Available records Block Start

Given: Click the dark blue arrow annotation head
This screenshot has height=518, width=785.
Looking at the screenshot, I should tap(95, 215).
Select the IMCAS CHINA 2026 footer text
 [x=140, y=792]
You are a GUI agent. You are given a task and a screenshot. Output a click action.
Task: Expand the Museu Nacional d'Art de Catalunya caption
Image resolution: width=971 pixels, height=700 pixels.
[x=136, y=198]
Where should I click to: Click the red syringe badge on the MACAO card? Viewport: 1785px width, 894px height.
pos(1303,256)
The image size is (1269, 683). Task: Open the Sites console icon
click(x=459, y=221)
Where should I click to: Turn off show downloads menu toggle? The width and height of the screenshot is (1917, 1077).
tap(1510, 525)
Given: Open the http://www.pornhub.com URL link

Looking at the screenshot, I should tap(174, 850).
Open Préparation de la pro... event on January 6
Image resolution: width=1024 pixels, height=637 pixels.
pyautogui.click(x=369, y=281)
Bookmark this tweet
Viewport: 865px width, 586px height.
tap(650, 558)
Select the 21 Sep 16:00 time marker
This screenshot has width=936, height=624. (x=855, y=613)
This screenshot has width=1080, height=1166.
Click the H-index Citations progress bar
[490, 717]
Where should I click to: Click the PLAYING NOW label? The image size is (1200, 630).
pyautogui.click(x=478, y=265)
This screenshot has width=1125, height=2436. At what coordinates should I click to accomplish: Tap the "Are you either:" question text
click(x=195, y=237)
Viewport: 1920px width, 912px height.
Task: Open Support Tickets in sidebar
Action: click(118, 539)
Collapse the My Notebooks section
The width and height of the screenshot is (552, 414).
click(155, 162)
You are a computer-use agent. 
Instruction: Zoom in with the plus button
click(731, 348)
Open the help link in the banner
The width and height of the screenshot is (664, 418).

Available records Block End

In the data above, find each line that has the word "agent" and copy it out.

• **Written answer**:
You are a GUI agent. You are given a task and a screenshot. Output a click action.
You are a computer-use agent. 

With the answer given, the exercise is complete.